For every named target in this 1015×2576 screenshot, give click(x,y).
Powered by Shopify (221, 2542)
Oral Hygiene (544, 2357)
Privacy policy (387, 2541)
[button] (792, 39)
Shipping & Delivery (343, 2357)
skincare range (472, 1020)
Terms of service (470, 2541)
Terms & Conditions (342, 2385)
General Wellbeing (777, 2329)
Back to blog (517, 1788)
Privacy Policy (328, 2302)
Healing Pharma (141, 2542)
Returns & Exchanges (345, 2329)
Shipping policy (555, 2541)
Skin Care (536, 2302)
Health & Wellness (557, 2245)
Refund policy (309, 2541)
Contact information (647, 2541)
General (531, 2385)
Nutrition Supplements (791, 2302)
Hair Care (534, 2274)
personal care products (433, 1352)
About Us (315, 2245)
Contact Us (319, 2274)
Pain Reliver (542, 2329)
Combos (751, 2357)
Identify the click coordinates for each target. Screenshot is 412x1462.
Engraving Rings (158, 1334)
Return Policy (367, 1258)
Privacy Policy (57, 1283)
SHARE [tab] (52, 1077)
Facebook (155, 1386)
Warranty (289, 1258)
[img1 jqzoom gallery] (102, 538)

⁂

**What you will do**
Copy out the data above, word for word.

**Response area**
For every named target in this 1015×2576 screenshot, give click(x,y).
Powered by Shopify (221, 2542)
Oral Hygiene (544, 2357)
Privacy policy (387, 2541)
[button] (792, 39)
Shipping & Delivery (343, 2357)
skincare range (472, 1020)
Terms of service (470, 2541)
Terms & Conditions (342, 2385)
General Wellbeing (777, 2329)
Back to blog (517, 1788)
Privacy Policy (328, 2302)
Healing Pharma (141, 2542)
Returns & Exchanges (345, 2329)
Shipping policy (555, 2541)
Skin Care (536, 2302)
Health & Wellness (557, 2245)
Refund policy (309, 2541)
Contact information (647, 2541)
General (531, 2385)
Nutrition Supplements (791, 2302)
Hair Care (534, 2274)
personal care products (433, 1352)
About Us (315, 2245)
Contact Us (319, 2274)
Pain Reliver (542, 2329)
Combos (751, 2357)
Identify the click coordinates for each target. Screenshot is 412x1462.
Engraving Rings (158, 1334)
Return Policy (367, 1258)
Privacy Policy (57, 1283)
SHARE [tab] (52, 1077)
Facebook (155, 1386)
Warranty (289, 1258)
[img1 jqzoom gallery] (102, 538)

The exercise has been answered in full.